I funzionari Rai sono già allertati perché il gruppo precedente, la Gang, ha sventolato una bandiera rossa e inscenato una specie di comizio. In scaletta c'è Cassonetto differenziato per il frutto del peccato, ma un Adinolfi in grado di indignarsi non è ancora in circolazione e così, inopinatamente, dopo quattro battute il gruppo passa a Ti amo, (da non confondere con Cara ti amo), il brano che viene usato per le improvvisazioni fiume – pochi mesi prima avevano tentato di entrare nel Guinness dei primati suonandolo per 24 ore. Sulla musica di Ti amo, Elio comincia a snocciolare una serie di nozioni ricavate dalla lettura di Espresso e Manifesto, e infatti riascoltandola il colpo al cuore ti viene per i nomi da prima Repubblica, i notabili socialdemocratici e lo scandalo Lockheed. Viene da pensare, davvero: tutto qua? Non è che la punta dell'iceberg. Esattamente. Mani Pulite è ancora il nome di un fascicolo aperto al tribunale di Milano da un magistrato ignoto ai più, tale Antonio Di Pietro. Viene anche un po' da simpatizzare per i funzionari Rai, che non hanno la minima idea di cosa possa mettersi a dire quel cantante che fa lo scemo, e così staccano il collegamento. Ma staccano anche gli strumenti. Elio si butta a terra ed esclama wow, come Jim Morrison. È uno scherzo, una bravata, un modo per valorizzare un'esibizione che sarebbe passata del tutto inosservata. È una variazione sull'ideologia Michele-Serriana, già fatta e formata 2018-1991=27 anni fa: la responsabilità del malaffare va equamente divisa tra il politico corrotto e l'elettore negligente. È una operazione più sofisticata di quanto può apparire: Elio ne dice tante ma non c'è niente di querelabile, e nessuno può accusarti di incitare all'odio mentre canti "Ti amo Nicolazzi". Qualche radio riprende la registrazione e io ho il netto ricordo di avere ascoltato "Ti amo" su K Rock Scandiano, molto prima che fosse pubblicata su CD. Ma devono essere comunque passati mesi, forse anni; sicuramente Mario Chiesa (febbraio 1992) deve essere stato fermato dalla polizia al Pio Albergo Trivulzio con una tangente di sette milioni in tasca.

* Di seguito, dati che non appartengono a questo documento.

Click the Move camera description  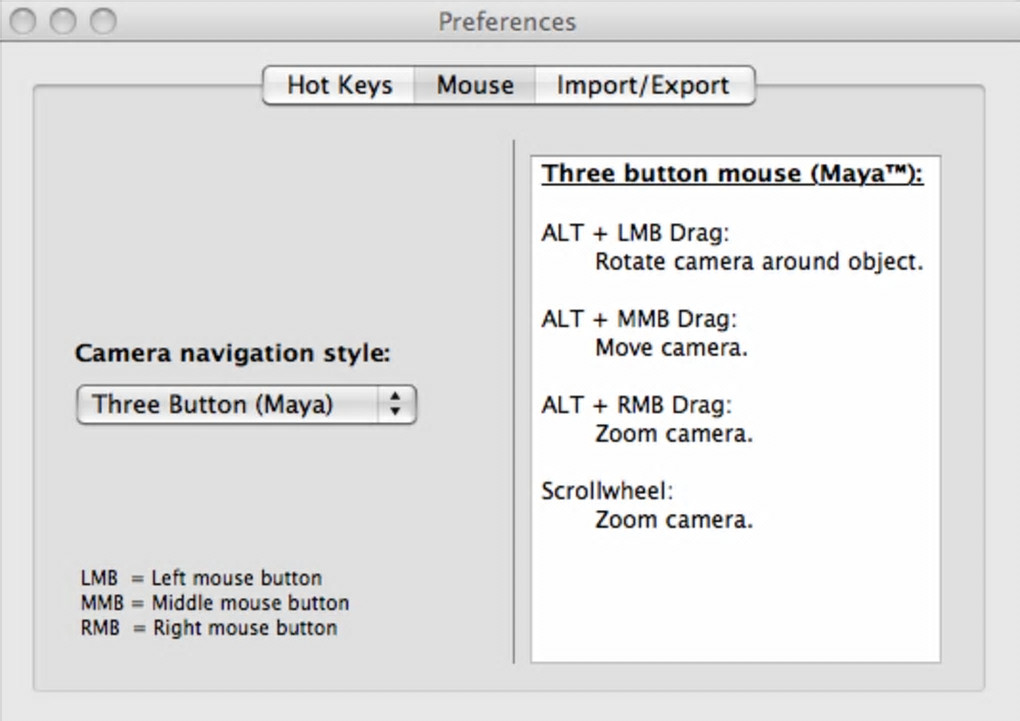(x=671, y=348)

C'è stata una scissione a un certo punto ma non è successa in un istante e nemmeno in dieci anni. È stato un movimento tellurico complesso, una serie di spinte e controspinte che dobbiamo ancora decifrare. Per molto tempo, mentre si staccavano le zolle sotto i nostri piedi, siamo riusciti a saltellare dall'una all'altra senza farci male. Ci siamo anche stesi sopra e fino a un certo punto non ci si stava neanche scomodi. Poi a un certo punto è entrato il Mar Rosso ma non è colpa di Elio, non è colpa di Mario Chiesa, non è colpa di Michele Serra, al massimo sarà colpa nostra: chi più, chi meno ma la pagheremo alla romana, come si fa sempre in questi casi.